Dean asked, “Where did you get it?”

“With the school reading contest your name gets entered in a drawing, and then if they call your name over the intercom you get to go to the library and pick a book. And there was nothing good–there were three books of this weird cartoon with these people dressed like fairies–”

“The Fairly Odd Parents?” I interrupt.

“There was a boy and then a pink girl fairy and a green boy one–”

“The Fairly Odd Parents,” Isaac and I agree.

“So anyway I got the Perfect Strangers book because there just wasn’t much else to choose.”

“You know what’s funny?” asks Dean. “I saw that lying on the desk downstairs, and I read the whole last chapter.”

“I did too!” I say. “I was like, ‘Where did this teeny-bopper romance come from?’ Well, actually I only read the last page, and then skipped a little through the last chapter. It looked pretty dull.”

That night when I went to bed I saw that Dean had been reading Mabel’s book. I asked, “Did you read that whole thing?”

“Yeah. I guess I was just curious. There’s a lot of the typical teenage stuff, like ‘who’s going to be the Student Body President,’ that kind of thing.”

“It’s like a ‘You’ve Got Mail’ story, right? They hate each other in real life but they fall in love via emails?”

“Yeah. Isaac couldn’t believe it when he saw me reading it; he was like, ‘You really will read anything.'”

“You’ll read a teen romance, but leave a National Review book in its box for four years.”

“Well, to be honest, another reason I read this was I knew I could finish it in an hour and a half.”

(Note: Dean does read lots of elevated, intelligent material, which is why this story was funny to me. And I brought a copy of Marilynne Robinson’s Home to read while Henry was at the dentist today, but instead read People magazine about Portia de Rossi’s eating disorder, and was disappointed when the visit ended too soon for me to finish the article.)

This entry was posted in But Dean is the funniest, Meanwhile in the real world, My kids actually are funny (and sweet and wonderful). Bookmark the permalink.

9 Responses to The men in my life are not always an open book

  1. marymary says:

    I thoroughly, throroughly enjoyed this post.

  2. Acheté says:

    Loved it too.

  3. the MomB says:

    Me too!

  4. Kayli says:

    My husband is ALWAYS getting after me to read books with more ‘substance.’ But I just don’t have the time or perseverance required to read real hefty stuff at this time in my life.

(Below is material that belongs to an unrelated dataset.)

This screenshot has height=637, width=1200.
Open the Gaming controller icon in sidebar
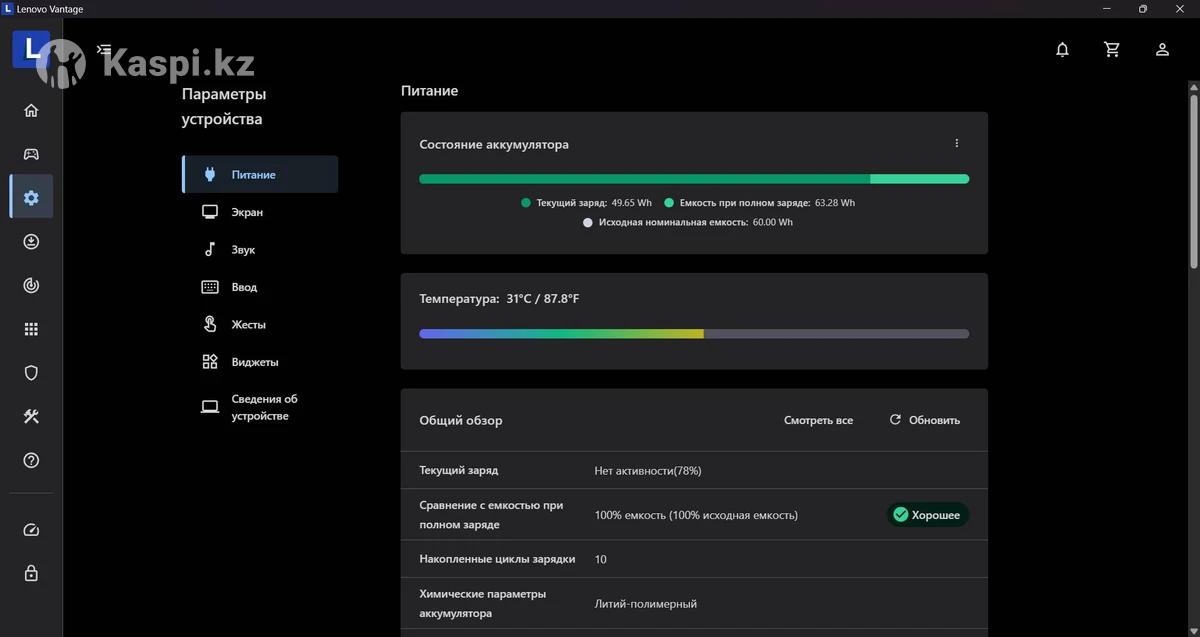coord(31,154)
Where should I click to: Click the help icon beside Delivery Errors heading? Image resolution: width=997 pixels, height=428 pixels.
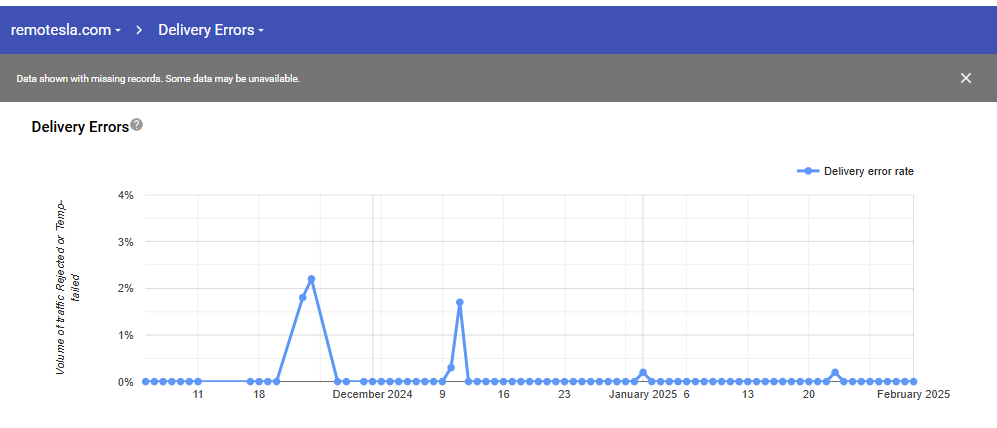pyautogui.click(x=137, y=125)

Plus I really love a lot of the feathery stuff (not too feather, mind you). But it’s really silly since I’m the one that got HIM into reading after we were married. Now he reads Dickens and Dumas and really long books.

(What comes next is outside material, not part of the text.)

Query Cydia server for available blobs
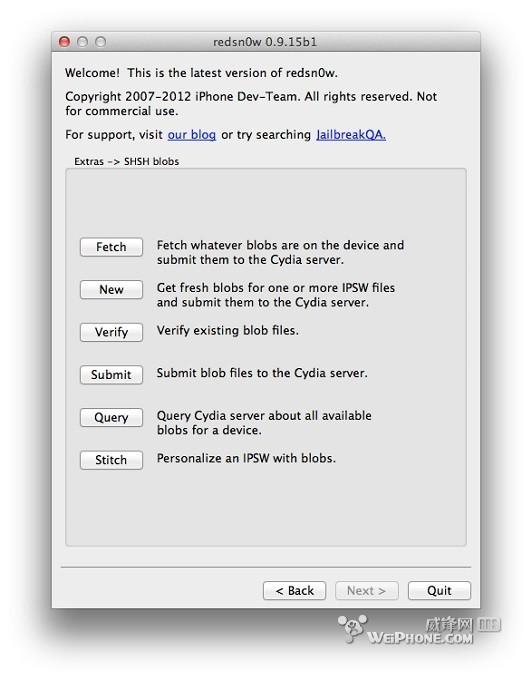This screenshot has width=532, height=680. coord(111,417)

    By the way, what a good Valentine present–cleaning off his dresser.

    Fun stuff.

  5. Just to let you know, you were just nominated as Best LDS Female Solo Blogger of 2010.

    Good luck. 🙂

  6. OK, and now I actually had time to come back and read the actual post. And I see why you were nominated. Good stuff.

    I bought my husband a George Will book that he really wanted…before we finished college in 1991. Still not read.

  7. Kerri Madsen says:

    This was one of the best posts I have read. EVER. I am still giggling! Thanks for sharing.